Diffusion tensor imaging (DTI) has emerged as a valuable tool for assessing axonal and myelin integrity in developmental diseases. Studies using DTI-derived parameters have reported significantly lower fractional anisotropy (FA) in corticospinal tracts and corpus callosum of pediatric GHD patients (5,11). Further, mean diffusivity (MD) is significantly increased in bilateral corticospinal tracts in pediatric GHD (12). However, investigations into overall changes in white matter (WM) structural networks in GHD, as opposed to those observed in specific anatomical regions, are lacking. Graph-theory analysis (13) has been widely applied to study WM structural networks in various neurodevelopmental diseases, including attention deficit/hyperactivity disorder (ADHD) (14), autism spectrum disorder (ASD) (15), and Tourette syndrome (TS) (16). Given that the brain is a complex and integrative network (17), studying the brain pathophysiology of children with GHD from the perspective of the DTI-based brain network offers novel insights into understanding the effects of GHD deficiency on brain development.

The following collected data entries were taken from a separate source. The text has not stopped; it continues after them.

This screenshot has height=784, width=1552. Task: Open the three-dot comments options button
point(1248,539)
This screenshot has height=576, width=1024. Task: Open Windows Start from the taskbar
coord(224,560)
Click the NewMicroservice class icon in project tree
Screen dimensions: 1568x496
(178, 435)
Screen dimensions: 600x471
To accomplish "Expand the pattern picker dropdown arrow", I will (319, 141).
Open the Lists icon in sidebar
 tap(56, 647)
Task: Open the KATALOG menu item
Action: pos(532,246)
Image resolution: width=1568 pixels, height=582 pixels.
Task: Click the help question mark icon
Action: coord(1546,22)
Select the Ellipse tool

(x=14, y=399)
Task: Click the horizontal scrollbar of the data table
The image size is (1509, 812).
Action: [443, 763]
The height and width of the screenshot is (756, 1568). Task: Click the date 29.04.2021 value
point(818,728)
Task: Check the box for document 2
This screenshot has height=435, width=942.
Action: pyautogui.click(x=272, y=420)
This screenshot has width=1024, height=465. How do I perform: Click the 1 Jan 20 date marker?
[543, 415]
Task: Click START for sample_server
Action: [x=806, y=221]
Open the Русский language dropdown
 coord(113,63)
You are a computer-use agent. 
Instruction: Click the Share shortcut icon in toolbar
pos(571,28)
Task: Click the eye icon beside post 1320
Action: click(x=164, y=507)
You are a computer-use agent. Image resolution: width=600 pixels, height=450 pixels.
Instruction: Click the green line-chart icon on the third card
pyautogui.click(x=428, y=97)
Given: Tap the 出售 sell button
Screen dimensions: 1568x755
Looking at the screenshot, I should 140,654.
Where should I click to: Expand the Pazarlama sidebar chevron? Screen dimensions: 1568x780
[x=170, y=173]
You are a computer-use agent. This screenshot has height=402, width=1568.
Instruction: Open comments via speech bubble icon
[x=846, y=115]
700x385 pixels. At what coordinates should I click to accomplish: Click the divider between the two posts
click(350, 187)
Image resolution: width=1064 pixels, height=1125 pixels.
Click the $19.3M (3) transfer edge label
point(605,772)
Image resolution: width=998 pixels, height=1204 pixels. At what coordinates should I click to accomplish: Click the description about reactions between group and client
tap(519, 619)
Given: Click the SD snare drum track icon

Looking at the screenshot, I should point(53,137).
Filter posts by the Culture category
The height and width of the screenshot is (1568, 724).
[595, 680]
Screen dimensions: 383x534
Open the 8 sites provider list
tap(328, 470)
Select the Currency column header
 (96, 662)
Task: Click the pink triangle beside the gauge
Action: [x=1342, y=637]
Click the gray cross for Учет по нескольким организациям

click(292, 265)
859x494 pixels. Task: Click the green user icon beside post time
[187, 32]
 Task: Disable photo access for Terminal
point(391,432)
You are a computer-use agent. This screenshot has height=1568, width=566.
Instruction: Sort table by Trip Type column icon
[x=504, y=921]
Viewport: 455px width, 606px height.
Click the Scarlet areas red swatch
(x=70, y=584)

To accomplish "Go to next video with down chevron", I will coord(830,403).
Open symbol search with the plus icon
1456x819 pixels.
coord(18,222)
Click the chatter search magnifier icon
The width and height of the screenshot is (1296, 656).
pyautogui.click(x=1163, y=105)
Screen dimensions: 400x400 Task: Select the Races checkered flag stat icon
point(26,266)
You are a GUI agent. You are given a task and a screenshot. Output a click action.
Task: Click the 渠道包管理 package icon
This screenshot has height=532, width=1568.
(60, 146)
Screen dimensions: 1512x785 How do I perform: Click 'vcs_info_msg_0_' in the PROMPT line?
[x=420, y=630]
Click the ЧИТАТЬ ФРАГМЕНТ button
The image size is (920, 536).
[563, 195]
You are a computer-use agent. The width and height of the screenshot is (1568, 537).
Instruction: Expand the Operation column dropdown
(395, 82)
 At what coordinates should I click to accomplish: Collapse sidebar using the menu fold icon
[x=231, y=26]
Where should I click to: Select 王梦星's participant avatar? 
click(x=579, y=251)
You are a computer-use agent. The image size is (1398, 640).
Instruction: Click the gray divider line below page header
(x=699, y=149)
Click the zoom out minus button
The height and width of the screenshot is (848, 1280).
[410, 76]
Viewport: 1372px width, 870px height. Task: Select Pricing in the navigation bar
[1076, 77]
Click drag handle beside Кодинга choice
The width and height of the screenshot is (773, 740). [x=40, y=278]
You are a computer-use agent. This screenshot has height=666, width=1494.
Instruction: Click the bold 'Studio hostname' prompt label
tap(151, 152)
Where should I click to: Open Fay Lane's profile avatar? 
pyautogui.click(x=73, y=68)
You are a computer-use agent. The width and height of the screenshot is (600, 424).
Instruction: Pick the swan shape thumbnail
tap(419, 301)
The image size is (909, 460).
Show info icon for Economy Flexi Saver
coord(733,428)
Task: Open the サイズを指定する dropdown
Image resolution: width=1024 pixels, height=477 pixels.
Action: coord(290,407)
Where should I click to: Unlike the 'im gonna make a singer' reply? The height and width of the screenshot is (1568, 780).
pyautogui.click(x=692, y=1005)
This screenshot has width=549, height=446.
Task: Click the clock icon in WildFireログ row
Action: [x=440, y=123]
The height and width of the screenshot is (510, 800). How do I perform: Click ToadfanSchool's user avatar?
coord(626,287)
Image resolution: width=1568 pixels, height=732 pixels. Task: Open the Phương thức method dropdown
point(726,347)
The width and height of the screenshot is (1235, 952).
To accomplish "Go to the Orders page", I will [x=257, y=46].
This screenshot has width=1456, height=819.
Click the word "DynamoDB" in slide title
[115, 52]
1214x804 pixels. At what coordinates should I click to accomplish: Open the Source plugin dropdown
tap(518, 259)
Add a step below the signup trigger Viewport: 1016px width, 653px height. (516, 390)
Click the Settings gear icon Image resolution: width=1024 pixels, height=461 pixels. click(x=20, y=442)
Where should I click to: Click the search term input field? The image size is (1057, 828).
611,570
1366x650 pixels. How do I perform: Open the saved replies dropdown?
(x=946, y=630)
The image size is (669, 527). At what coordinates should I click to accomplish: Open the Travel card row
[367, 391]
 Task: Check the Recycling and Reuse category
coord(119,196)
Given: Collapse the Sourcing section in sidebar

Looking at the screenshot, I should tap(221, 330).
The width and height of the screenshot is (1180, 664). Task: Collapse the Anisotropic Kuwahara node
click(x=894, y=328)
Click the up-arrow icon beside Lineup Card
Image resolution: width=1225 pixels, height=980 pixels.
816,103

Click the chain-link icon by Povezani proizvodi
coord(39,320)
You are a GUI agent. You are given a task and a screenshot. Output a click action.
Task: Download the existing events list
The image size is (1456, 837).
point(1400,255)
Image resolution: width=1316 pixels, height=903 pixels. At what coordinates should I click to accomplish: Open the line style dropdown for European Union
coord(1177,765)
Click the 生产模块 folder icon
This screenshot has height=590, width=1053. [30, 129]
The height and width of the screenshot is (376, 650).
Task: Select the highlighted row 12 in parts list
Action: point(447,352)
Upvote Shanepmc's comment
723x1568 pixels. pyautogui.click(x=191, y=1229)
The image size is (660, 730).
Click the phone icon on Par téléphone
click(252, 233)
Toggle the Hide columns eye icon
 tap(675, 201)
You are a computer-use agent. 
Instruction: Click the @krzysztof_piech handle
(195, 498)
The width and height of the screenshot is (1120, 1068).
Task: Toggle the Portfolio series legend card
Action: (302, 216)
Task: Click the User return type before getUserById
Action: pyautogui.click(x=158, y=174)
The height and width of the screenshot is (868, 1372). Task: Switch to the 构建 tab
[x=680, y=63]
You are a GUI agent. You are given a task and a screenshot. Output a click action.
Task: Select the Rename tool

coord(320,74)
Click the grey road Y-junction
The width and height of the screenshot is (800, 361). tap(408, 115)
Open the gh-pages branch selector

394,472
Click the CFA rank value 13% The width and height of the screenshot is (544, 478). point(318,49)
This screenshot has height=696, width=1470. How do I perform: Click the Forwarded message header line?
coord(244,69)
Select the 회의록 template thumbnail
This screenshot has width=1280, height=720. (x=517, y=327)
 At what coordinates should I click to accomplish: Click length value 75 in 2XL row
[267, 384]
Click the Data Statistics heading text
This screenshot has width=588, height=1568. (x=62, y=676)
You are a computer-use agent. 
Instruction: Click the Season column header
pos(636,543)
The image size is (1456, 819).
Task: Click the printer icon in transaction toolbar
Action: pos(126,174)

In this study, we employed DTI and graph theory analysis to evaluate brain WM structural connectome in drug-naïve GHD children. Additionally, we investigated associations between altered network metrics and the behavioral symptom severity in GHD. We present this article in accordance with the STROBE reporting checklist (available at https://qims.amegroups.com/article/view/10.21037/qims-24-1927/rc).

Methods

Participants

The study was conducted in accordance with the Declaration of Helsinki (as revised in 2013). The study was approved by the Ethics Committee of The First Affiliated Hospital of Sun Yat-sen University (No. 2021082) and was registered in the Chinese Clinical Trial Registry (https://www.chictr.org.cn/; identifier: ChiCTR2100048109; date: July 2021). Written informed consent was provided by all participants’ guardians.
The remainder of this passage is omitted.